§ **WHAT THIS TASK INVOLVES**
Print exactly the lines from the one containing "The image size is (1372, 891)." through the last line of the entries below; the pictures stay out of the copy.

§ **GIVEN RECORDS**
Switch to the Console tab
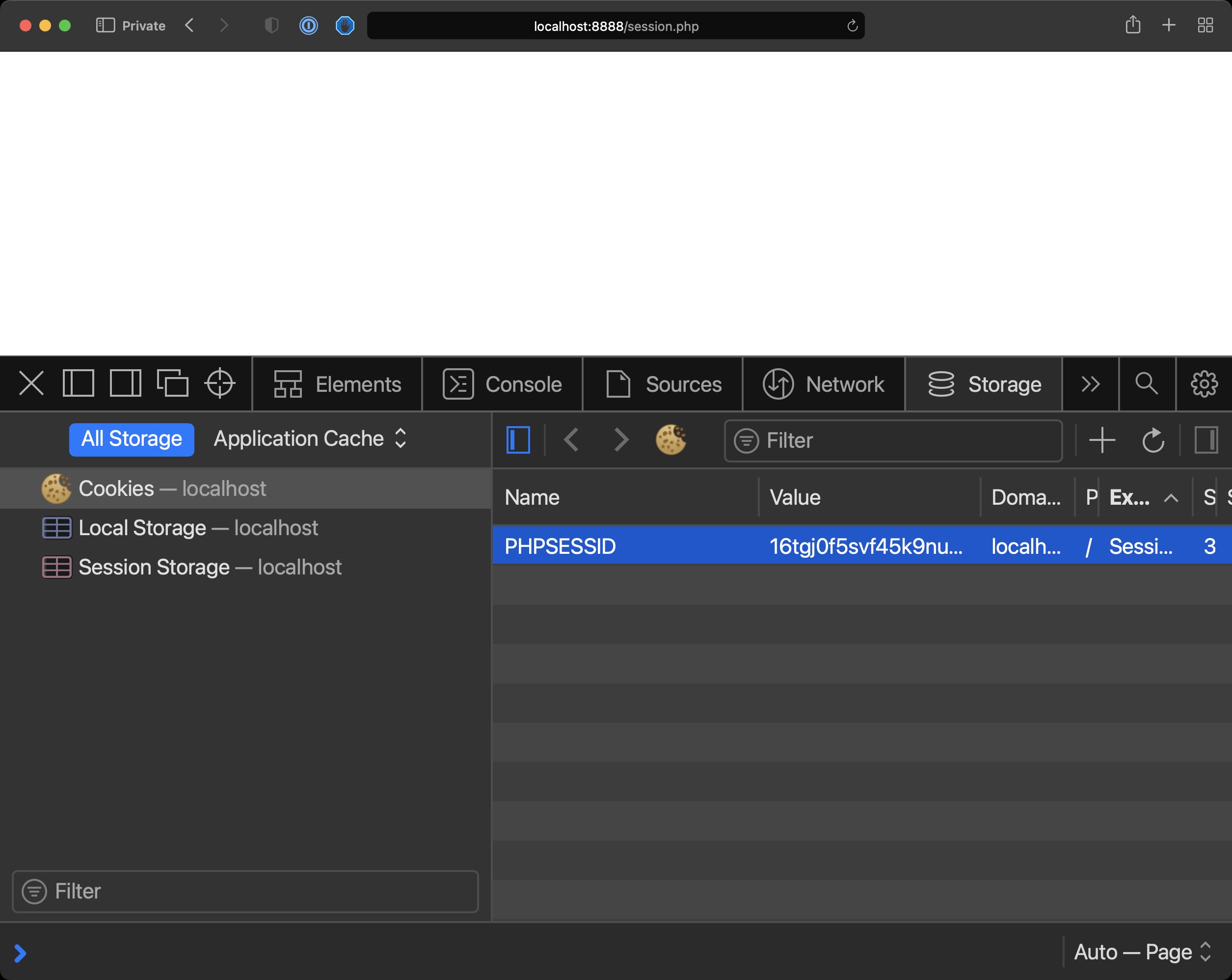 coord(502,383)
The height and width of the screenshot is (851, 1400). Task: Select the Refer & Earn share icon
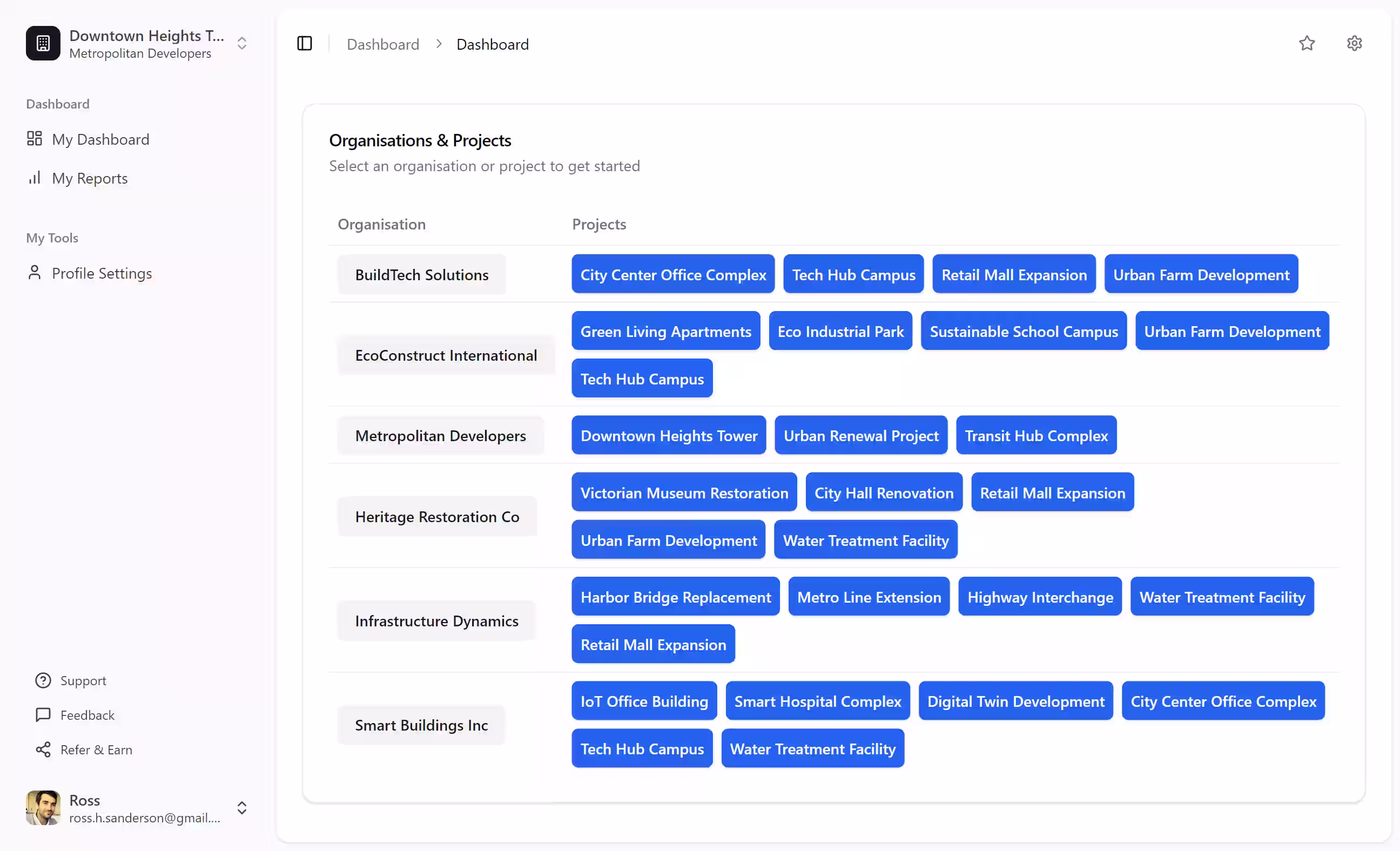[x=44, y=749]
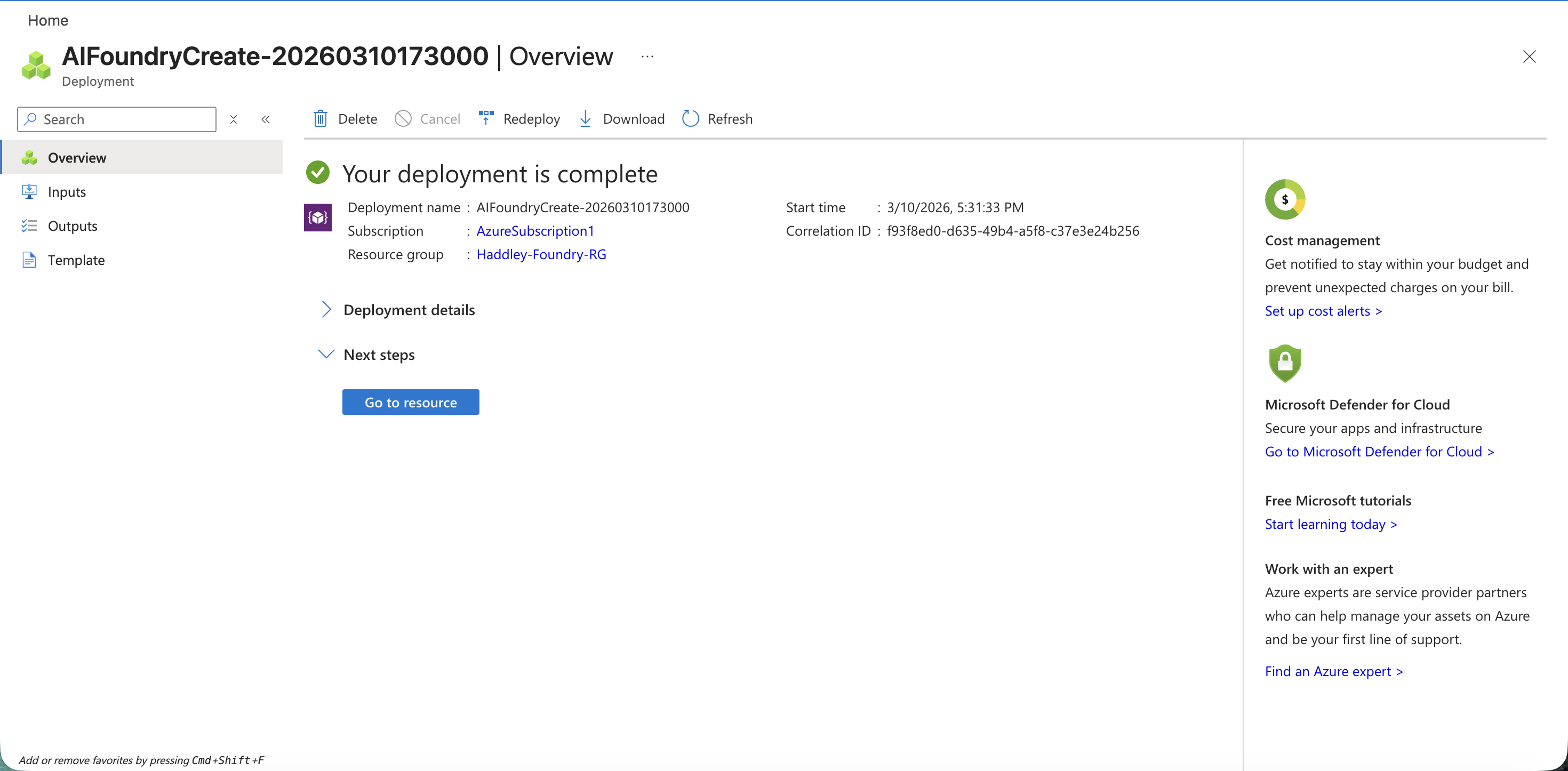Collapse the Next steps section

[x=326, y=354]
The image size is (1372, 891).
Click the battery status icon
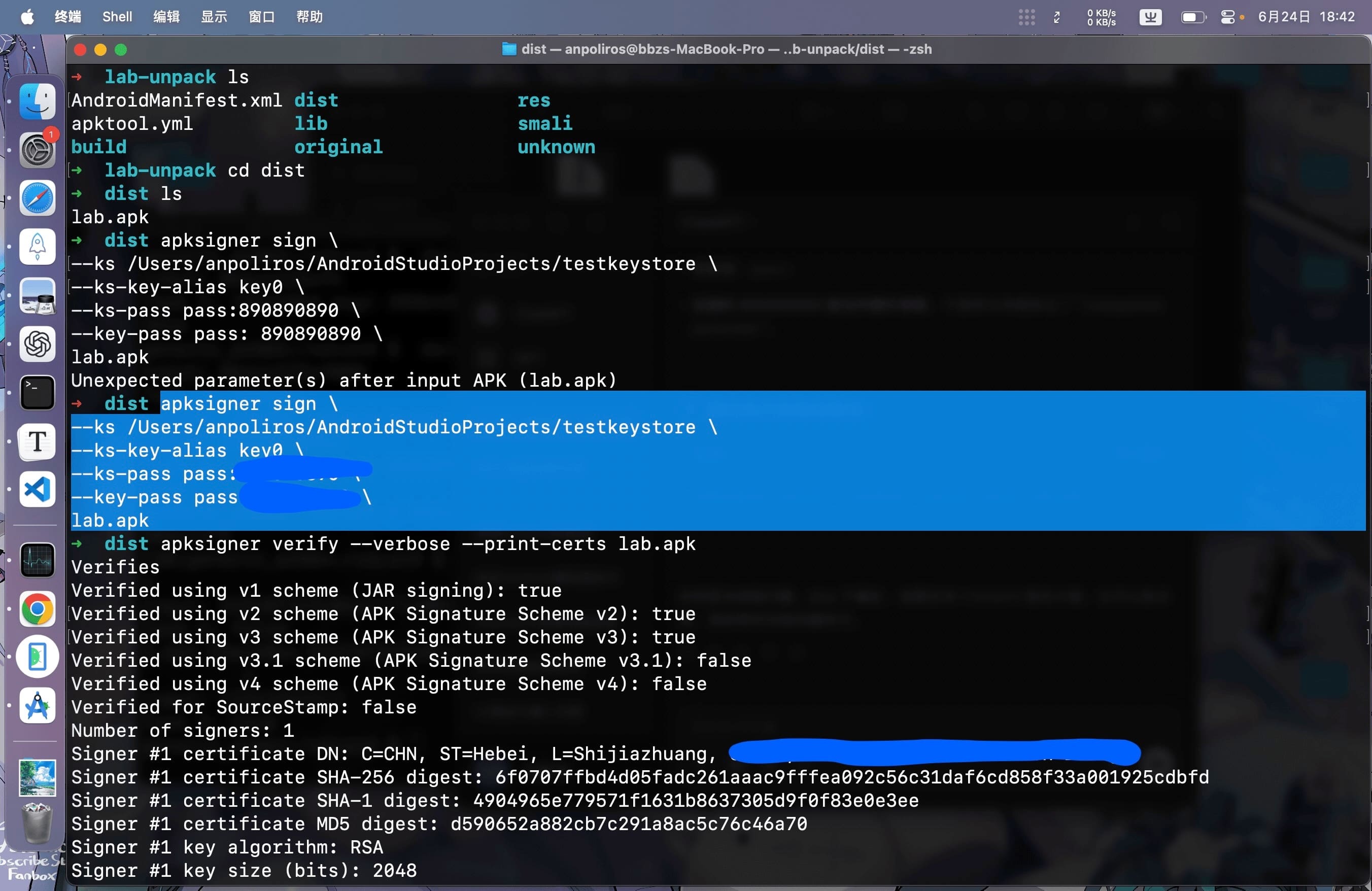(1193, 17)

§ **SOLUTION**
The image size is (1372, 891).
Click the battery status icon
(1193, 17)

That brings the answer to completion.